10 Feb 2011

More on the Rhaetic inscription

As per the promise of a previous post, I'll now share my own analyses of the above inscription which I transcribe in more familiar Roman letters below (nb. σ represents the M-like letter, san).
upiku : tauke
avaσuerasi : ihi
Following Schumacher, Rex Wallace quotes a translation that makes me cringe a little: "Upiku dedicated (this object) to Kleimunte on behalf of Arvashuera". I suppose I find myself cringing because I know all too well how easy it is to simply assume that hard-to-analyse words are names when they're not. And here, there are far too many quirky names involved that hang in thin air and without any clear historical connection. To be fair though, the translation probably approaches the essential meaning intended by the Rhaetic dedicant.

It's presumed that upiku is a name yet others consider it a noun referring to a religious offering or perhaps a participle in -u meaning 'dedicated' in other contexts. Wallace then quickly classifies kleimunteis as some unknown genitive noun even though -is is normally a marker of the directive case. After correcting Wallace's previously mentioned transcription error, he divides avaσuerasi into avaσue-ra-si interpreting it as a "plural pertinentive". He offers little comment on the significance of the trailing word ihi.

And now for something different

I take the first legible word, upiku, to be both a participle 'offered' and a noun meaning '(that which is) offered; an offering'. I reject Wallace's facile suggestion via Schumacher that this is a personal name. The next word, tauke, is transparently a perfective preterite verb containing the stem tau-. This stem reminds me of a presentive form tva 'shows, demonstrates' (< *taw-a) in the Etruscan inscription TLE 399, written on the back of a mirror with the depiction of Herakles suckling the breast of his mother Uni (the Etruscan equivalent of Greek Hera). So the first two words can immediately be read as '[someone] has presented (tauke) an offering (upiku)'.
-*-*-
--- Your tasks ---
• A. Reproduce word for word everything in the post on the Rhaetic inscription from "It's presumed that" down to "trailing word ihi.".
• B. According to the post on the Rhaetic inscription, where is the Etruscan inscription TLE 399 written?
• C. Turn the paragraph of the post on the Rhaetic inscription that begins "I take the first legible word" into a short bulleted list that keeps its main facts.
The listing after this point comes from a different source than the post on the Rhaetic inscription.

--- Supplied data ---
-*-*-
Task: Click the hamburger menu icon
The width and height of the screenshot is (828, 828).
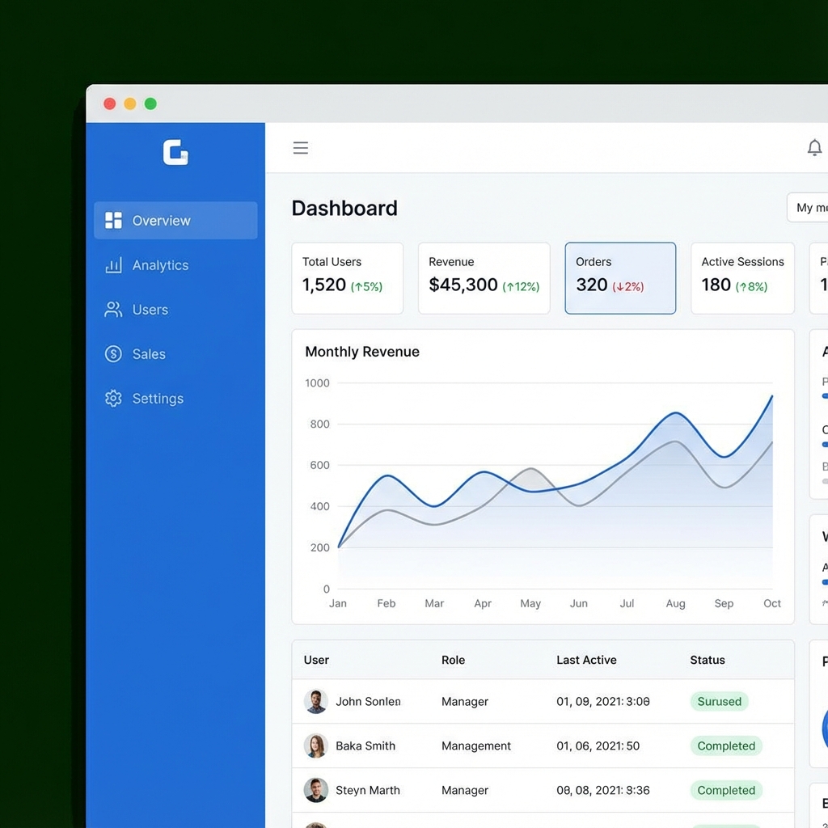Action: pyautogui.click(x=301, y=148)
-*-*-
--- Answers for this exercise ---
• A.
It's presumed that upiku is a name yet others consider it a noun referring to a religious offering or perhaps a participle in -u meaning 'dedicated' in other contexts. Wallace then quickly classifies kleimunteis as some unknown genitive noun even though -is is normally a marker of the directive case. After correcting Wallace's previously mentioned transcription error, he divides avaσuerasi into avaσue-ra-si interpreting it as a "plural pertinentive". He offers little comment on the significance of the trailing word ihi.

• B. On the back of a mirror.

• C.
- Upiku is read as both a participle meaning 'offered' and a noun meaning '(that which is) offered; an offering'.
- Wallace's suggestion, via Schumacher, that upiku is a personal name is rejected.
- Tauke is a perfective preterite verb with the stem tau-.
- This stem recalls the presentive form tva 'shows, demonstrates' (< *taw-a) in the Etruscan inscription TLE 399. That inscription is on the back of a mirror showing Herakles suckling at the breast of his mother Uni, the Etruscan equivalent of Greek Hera.
- The first two words therefore read '[someone] has presented (tauke) an offering (upiku)'.